- **ОТРЫВОК ТЕКСТА**
################
Выбрать главу

В девяностые годы место это было удаленным и глухим, куда редко, разве по делу, забредали даже коренные петербуржцы. Конка доходила только до Сампсониевского моста. Подводившая к казармам от Невы Петербургская набережная по вечерам была настолько темной и пустынной, что не каждый извозчик отваживался пускаться по ней в длинный и небезопасный путь.

Гренадерские казармы были окружены заводами, фабриками и трущобными домами, заселенными беднотой, рабочим людом. За рекой лежала Выборгская сторона с частоколом вечно дымящих труб крупных предприятий – мануфактурных, машиностроительных, орудийных, в том числе знаменитых заводов Лесснера и Нобеля.

Эта фабрично-казарменная окраина Петербурга была по-своему живописной. По широкой, многоводной Невке с весны и до глубокой осени сновали пароходы, барки, ялики, катера. Неподалеку от казарм широко раскинулся тенистый Ботанический сад, заложенный еще Петром.

Блок любил эти места и за долгие годы исходил их вдоль и поперек. Черты здешнего пейзажа сквозят во многих его стихах – и дружный ледоход на весенней реке, и бегущие по ней барки, и тускло освещенные окна фабрик, и глухие переулки, и поющие заводские гудки…

И доныне бок о бок с бывшим офицерским корпусом Гренадерских казарм стоит высокое, смахивающее чем-то на средневековый замок, мрачное краснокирпичное здание старой тюлево-гардинной фабрики (основанной еще в 1837 году) – то самое, которое видел Блок из своего окна, и все так же наглухо заперты тяжелые железные ворота в опоясавшей фабрику толстой каменной стене…

4

Отсюда, из Гренадерских казарм, с осени 1891 года Сашура стал ходить в гимназию – на Большой проспект, который в ту пору все еще отдавал уездным захолустьем. Среди низеньких деревянных домиков с садами и дощатыми мостками, вдоль которых стояли редкие керосиновые фонари, одиноко возвышалось трехэтажное здание Введенской гимназии. Потеряв былую импозантность, затертое новыми постройками, оно и теперь стоит на углу проспекта и Шамшевой улицы.

Сашуру отдали сразу во второй класс. Много лет спустя он так вспомнил об этом событии в незаконченной «Исповеди язычника»:

«Мама привела меня в гимназию; в первый раз в жизни из уютной и тихой семьи я попал в толпу гладко остриженных и громко кричащих мальчиков; мне было невыносимо страшно чего-то, я охотно убежал бы или спрятался куда-нибудь; но в дверях класса, хотя и открытых, мне чувствовалась непереходимая черта. Меня посадили на первую парту, прямо перед кафедрой, которая была придвинута к ней вплотную и на которую с минуты на минуту должен был взойти учитель латинского языка. Я чувствовал себя как петух, которому причертили клюв мелом к полу, и он так и остался в согнутом и неподвижном положении, не смея поднять голову… Рядом со мной сидели незнакомые мне и недоверчиво оглядывающие меня мальчики. За дверями я чувствовал длинный коридор, потом большой рекреационный зал, потом еще какой-то переход за колоннами и широкую лестницу в два поворота; там где-то уже шел, приближаясь с каждой секундой, страшный учитель; если я побегу, он все равно поймает меня где-то там, вернет в класс, и будет еще хуже. Главное же чувство заключалось в том, что я уже не принадлежу себе, что я кому-то и куда-то отдан и что так вперед и будет. Проявить свое отчаяние и свой ужас, выразить их в каких-нибудь словах или движениях или просто слезах – было немыслимо. Мешал ложный стыд».
################
- **ПЕРЕЧЕНЬ ЗАПИСЕЙ**

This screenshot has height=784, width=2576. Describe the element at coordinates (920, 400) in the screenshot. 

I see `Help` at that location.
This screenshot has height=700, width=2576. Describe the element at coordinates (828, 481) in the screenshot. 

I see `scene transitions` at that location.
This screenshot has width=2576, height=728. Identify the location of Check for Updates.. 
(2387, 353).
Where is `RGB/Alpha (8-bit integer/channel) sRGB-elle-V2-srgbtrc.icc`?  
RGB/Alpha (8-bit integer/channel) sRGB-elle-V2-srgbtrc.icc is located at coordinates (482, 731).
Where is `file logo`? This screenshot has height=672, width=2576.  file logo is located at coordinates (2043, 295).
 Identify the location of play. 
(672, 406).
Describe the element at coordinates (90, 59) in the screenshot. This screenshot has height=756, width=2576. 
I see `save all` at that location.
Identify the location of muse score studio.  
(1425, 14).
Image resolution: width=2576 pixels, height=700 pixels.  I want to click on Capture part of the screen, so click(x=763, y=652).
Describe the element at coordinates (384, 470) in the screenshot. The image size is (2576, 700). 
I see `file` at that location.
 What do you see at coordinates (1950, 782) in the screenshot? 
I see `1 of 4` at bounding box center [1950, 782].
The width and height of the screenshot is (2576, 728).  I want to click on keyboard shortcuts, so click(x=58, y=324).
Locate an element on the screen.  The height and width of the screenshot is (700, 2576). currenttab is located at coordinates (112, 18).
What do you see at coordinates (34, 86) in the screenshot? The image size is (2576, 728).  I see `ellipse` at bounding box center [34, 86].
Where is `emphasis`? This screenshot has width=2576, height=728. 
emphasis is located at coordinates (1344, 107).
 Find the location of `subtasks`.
################
- **ЧТО СДЕЛАТЬ**
1/ Ответьте на вопросы по отрывку о Блоке и Гренадерских казармах.
(a) До какого моста доходила конка?
(b) В каком году была основана тюлево-гардинная фабрика?
(c) На углу каких улиц стоит здание Введенской гимназии?
2/ Продолжите отрывок о Блоке и Гренадерских казармах, начав сразу после последнего предложения.

- **ОТВЕТЫ ПО ЗАДАНИЯМ**
1/
(a) До Сампсониевского моста.
(b) В 1837 году.
(c) На углу Большого проспекта и Шамшевой улицы.

2/
Дальше идет характеристика самой гимназии: «Времена были деляновские; толстовская классическая система преподавания вырождалась и умирала, но, вырождаясь, как это всегда бывает, особенно свирепствовала: учили почти исключительно грамматикам, ничем их не одухотворяя, учили свирепо и неуклонно, из года в год, тратя на это бесконечные часы. К тому же гимназия была очень захолустная, мальчики вышли по большей части из семей неинтеллигентных, и во многих свежих сердцах можно было, при желании и умении, написать и начертать что угодно. Однако никому из учителей и в голову не приходило пробовать научить мальчиков чему-нибудь кроме того, что было написано в учебниках „крупным“ шрифтом („мелкий“ обыкновенно позволяли пропускать)… Учителя и воспитатели были, кажется, без исключения люди несчастные: бедные, загнанные уроками, унижаемые начальством; все это были люди или совсем молодые, едва окончившие курсы учительских семинарий, или вовсе старые, отупевшие от нелюбимого труда из-за куска хлеба, озлобившиеся на все и запивающие втихомолку».

Гимназия в самом деле была захолустная. Духовные интересы товарищей Блока были, как правило, самые примитивные. Не случайно в списках участников петербургских гимназических кружков девяностых годов не встречается ни одного воспитанника Введенской гимназии.

Сашуру новая обстановка оглушила. Когда в первый же день родные расспрашивали, что больше всего поразило его в гимназии, он ответил тихо и коротко: «Люди».

Двое из введенских гимназистов, учившихся вместе с Сашурой, запомнили его как очень воспитанного и аккуратного, тщательно одетого мальчика, молчаливого и несколько вялого. Он долго держался в стороне от своих по большей части буйных товарищей, но в этом отчуждении не было и тени высокомерия. Просто он туго сходился с чужими. Только в старших классах у него завелись приятели. Однако хождение в гимназию до самого конца он отбывал как тяжелую повинность.

Единственной жизненной средой оставалась семья, и только среди близких покидала его скованность и застенчивость. Известный наш поэт-переводчик Михаил Леонидович Лозинский (дальний родственник Блока) рассказывал, как на семейной елке Сашура, наряженный в костюм Пьеро, непринужденно показывал фокусы и декламировал французские стихи.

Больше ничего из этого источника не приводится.